In order to accurately describe the population dynamics of slow-growing, long-lived species, such as trees, it is essential that demographic models capture individual differences that persist through time.
In forests, the individuals which make it to the canopy are those that survived and grew consistently fast throughout their lives. These fast-growers define the structure, biomass and many of the ecosystem functions of the forest and their reproductive output contributes disproportionately to population growth rates. Failure to accurately model the dynamics of successful individuals results in skewed estimates of population statistics such as population growth rates.
Integral projection models (IPMs) are a flexible tool that describe how the vital rates of individuals within a population interact to define population level dynamics.
We construct IPMs that explicitly account for temporal autocorrelation in individual vital rates through grouping of individuals into distinct growth classes. Our size-growth-class IPMs describe the transitions of individuals between sizes and growth classes, allowing us to better capture the observed variation in individual pathways through the life cycle.

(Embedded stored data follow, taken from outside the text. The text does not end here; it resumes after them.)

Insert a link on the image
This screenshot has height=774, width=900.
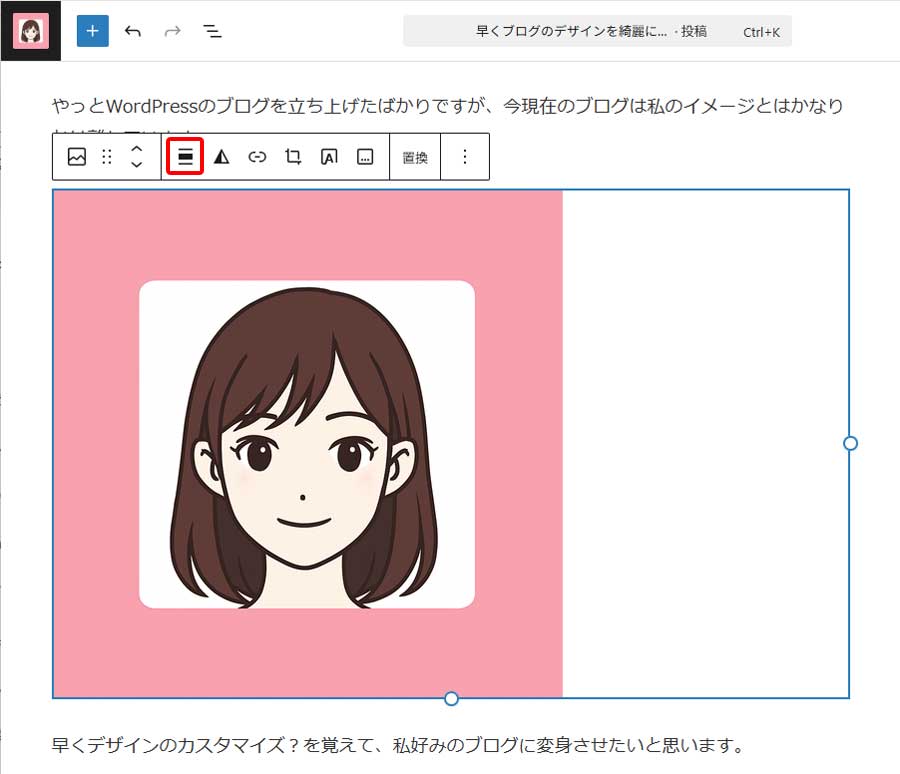point(257,156)

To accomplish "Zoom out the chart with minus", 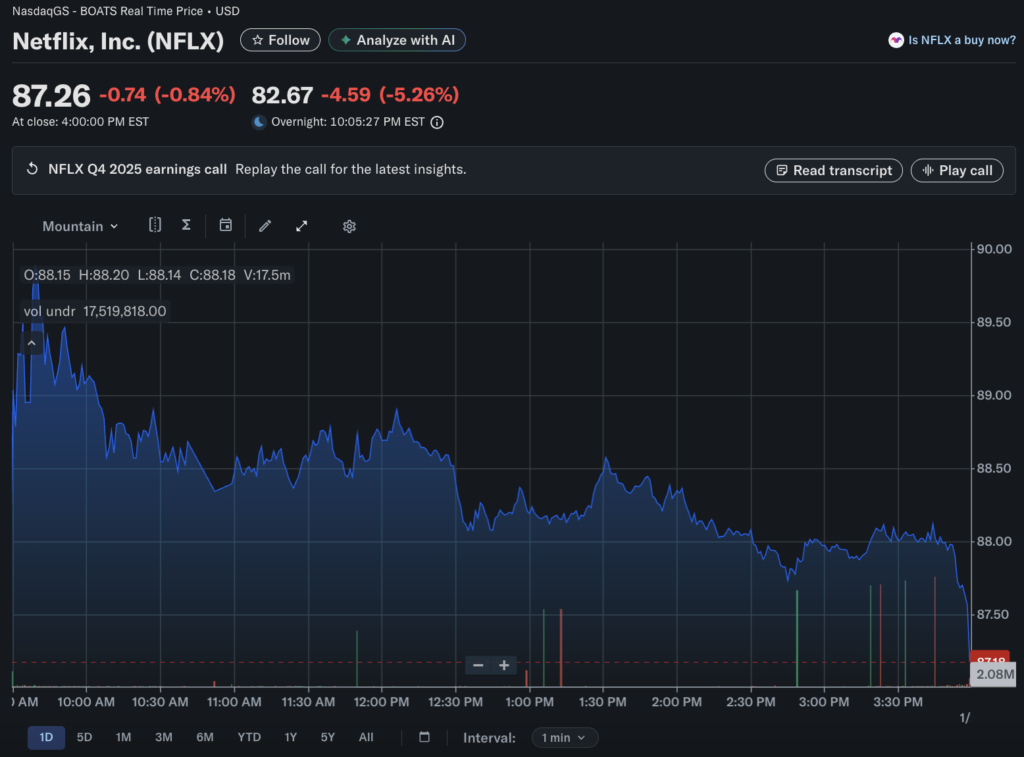I will pos(479,666).
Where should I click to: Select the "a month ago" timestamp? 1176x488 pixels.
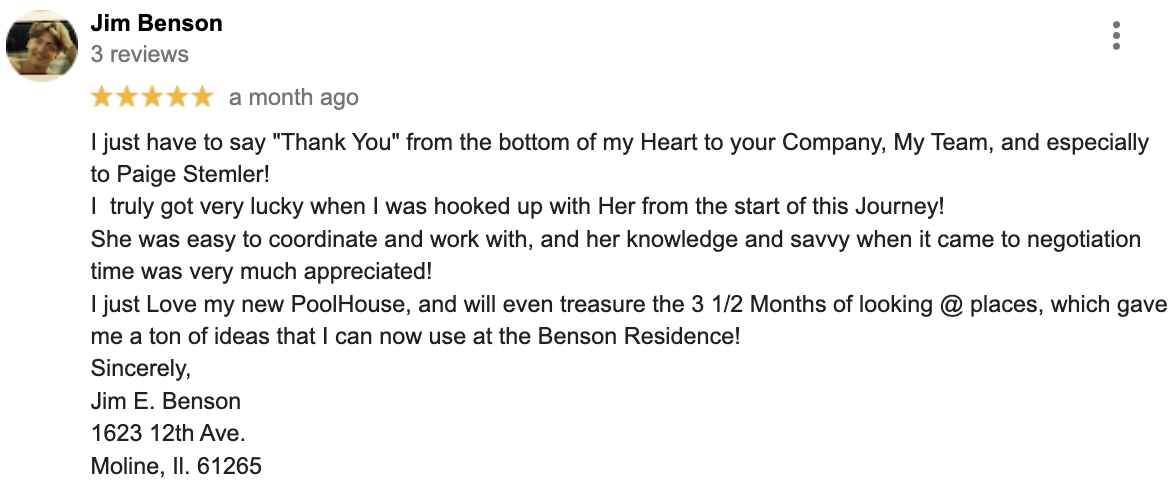tap(294, 97)
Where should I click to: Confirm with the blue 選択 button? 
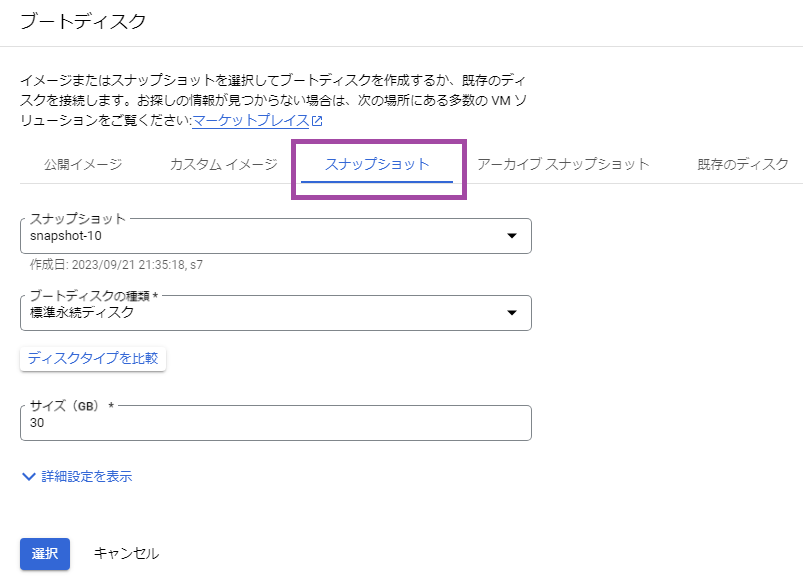(x=45, y=554)
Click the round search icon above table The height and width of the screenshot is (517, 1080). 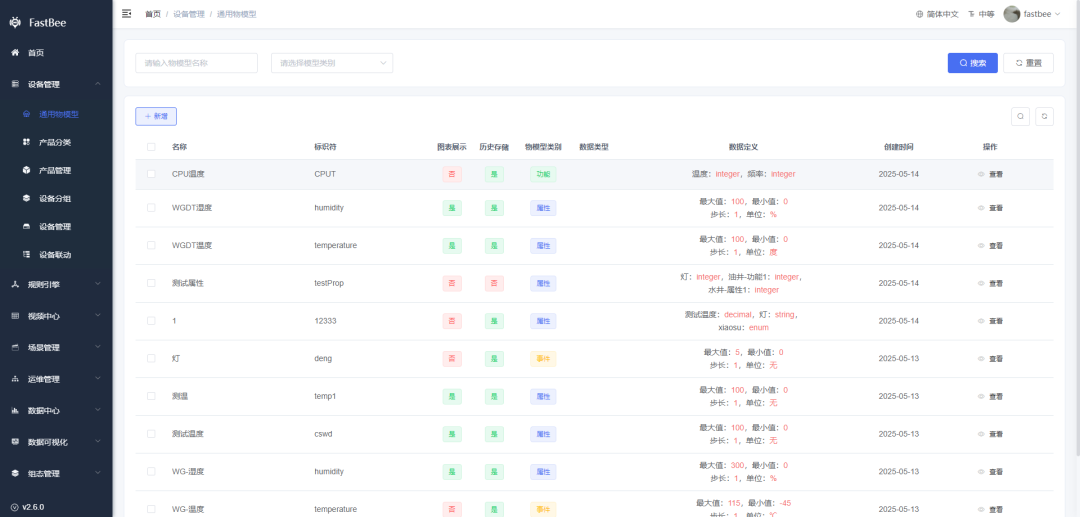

Data describing the full life history of tree species is often limited or unavailable. We present methods to inverse model vital rates parameters using population level summary statistics calculated from IPMs.
Results/Conclusions
We present results for three species using data from a 50 ha forest plot on Barro Colorado Island (BCI), Panama. As expected the two example canopy species have much faster growth rates and also more differentiation between growth classes than our example understory species. Survival probabilities were also highest in canopy species.
Population growth rates for each species were calculated from size-growth-class IPMs and were found to be relatively insensitive to fecundity parameters estimated from inverse models. In contrast, population-level statistics such as population growth rate, life expectancies and passage times to threshold sizes (e.g. size at first reproduction) were much more sensitive to the dimensions of the IPMs and the transition probabilities between growth classes. We make recommendations for the number of growth distributions and IPM dimensions to use according to the life history strategy of the focal species.